REQUIREMENT 1: What does the essay about living by the water name as the three things the ocean has been a source of for the writer?
REQUIREMENT 2: How would you sum up the essay about living by the water in two sentences?
REQUIREMENT 3: Continue the essay about living by the water from where it stops.

DOCUMENT EXCERPT:
Ebbing and Flowing

Throughout my lifetime the ocean has always been my source of strength, inspiration and reflection. As a young girl going to my grandparents’ cottage in Marshfield, MA for a month each summer was a gift that I treasured. For the past five years, I have lived on the Chester River on Maryland’s Eastern Shore. It has made me realize that I must always live on the water.

My job leading an independent school in the past two years of COVID has been complicated, exhausting, and challenging at times. Yet, my school is located on the Chester River and the views, especially the one from the Library, brings peace when I can take a moment to gaze outside or better yet, take a walk with River through the back field to the water’s edge. 

My home has also been an oasis of rejuvenation each day as I watch the ever-changing and never-ending flow and colors of the river, and reflect on the health and well-being of my school community. I have heard many times, “take time for yourself.” That is much easier said than done. But, I do have an amazing view from my new picture window at home and I am so grateful for the chance to relax and regroup at the red roof inn.

A colleague shared a poem with me recently. Advice from a River by Ilan Shamir resonates with me and I refer to it almost daily. Its last line, Beauty is in the Journey, speaks directly to me. No matter the obstacle, go around it and continue with the flow. The journey will make you stronger and you will come to understand its beauty. This seems like an especially accurate metaphor for life in the time of COVID.

(Stored entries)
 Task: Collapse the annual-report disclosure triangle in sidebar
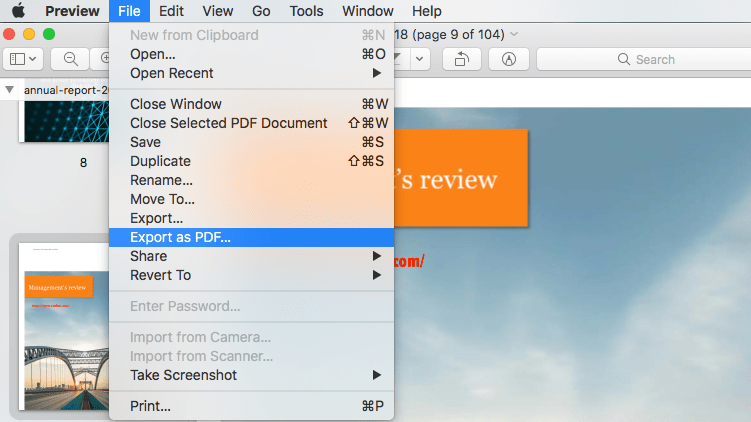10,88
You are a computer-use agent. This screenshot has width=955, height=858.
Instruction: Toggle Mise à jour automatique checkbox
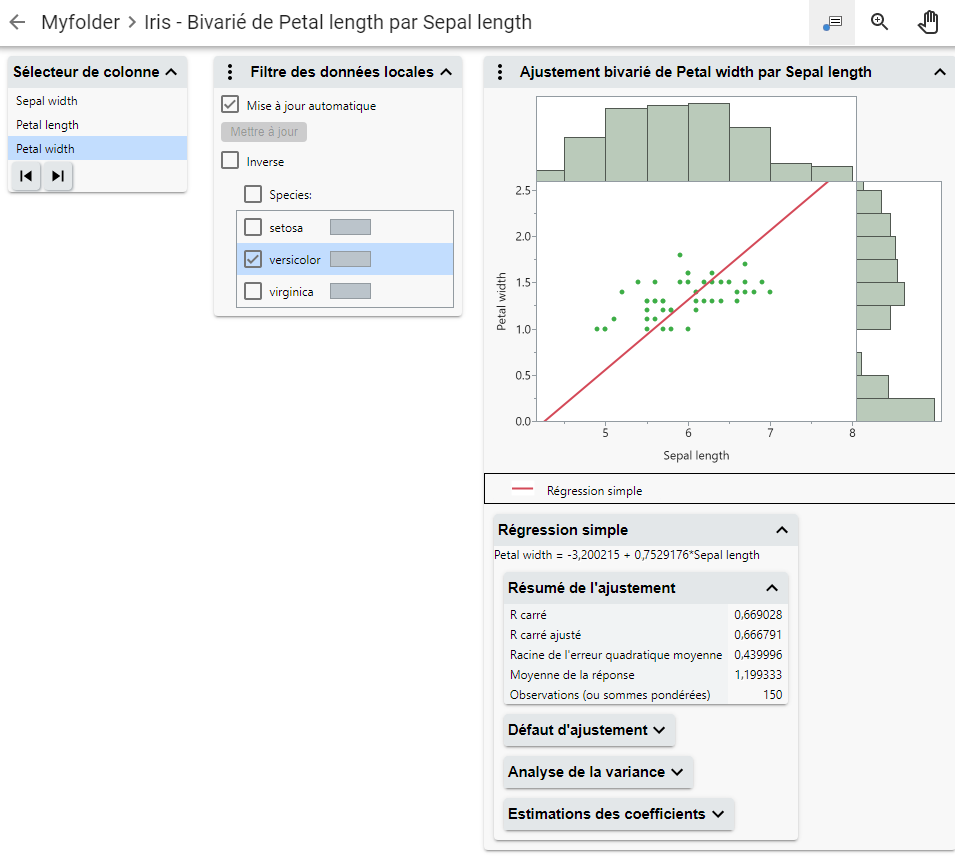point(230,105)
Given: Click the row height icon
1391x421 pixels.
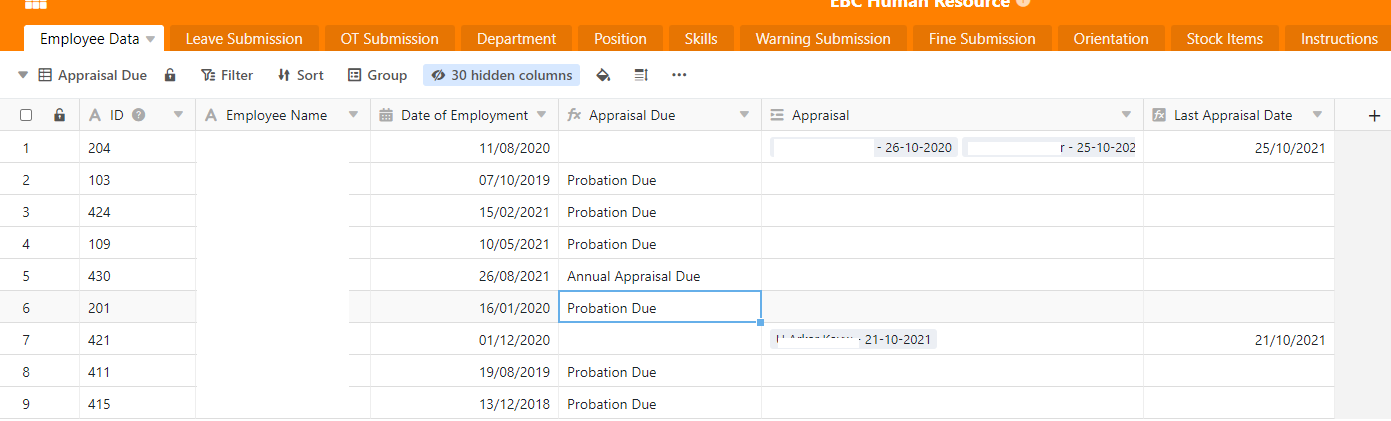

EXPECTED ANSWER 1: Strength, inspiration and reflection.

EXPECTED ANSWER 2: The writer has always drawn strength from the ocean, lives on the Chester River, and finds peace in river views at both school and home while leading an independent school through two hard years of COVID. A poem a colleague shared, Advice from a River by Ilan Shamir, speaks to the writer almost daily with its last line, Beauty is in the Journey, which the writer sees as a fitting metaphor for life during COVID.

EXPECTED ANSWER 3:
The ocean’s beauty always calls me and I look forward to being in Satellite Beach, FL for spring break. I plan to use the time to decompress. That consistent ebbing and flowing you see and hear as you gaze at the ocean or sit by its side “de-stimulates our brains,” says Richard Shuster, clinical psychologist and host of The Daily Helping podcast. The noises and the visuals activate our parasympathetic nervous system, which literally slows us down and allows us to relax.

In addition, the color blue has been found to be associated with feelings of calm and peace. “Staring at the ocean,” says Shuster, “actually changes our brain waves’ frequency and puts us into a mild meditative state.” A study published in the American Association for the Advancement of Science’s journal even found that blue is associated with a boost of creativity.

Maybe this explains why I can always do my best writing in my home or at the beach. The energy of the ebbing and flowing awakens and stimulates my creativity flow. And, the water always shows me that no matter the storm, this, too, shall pass.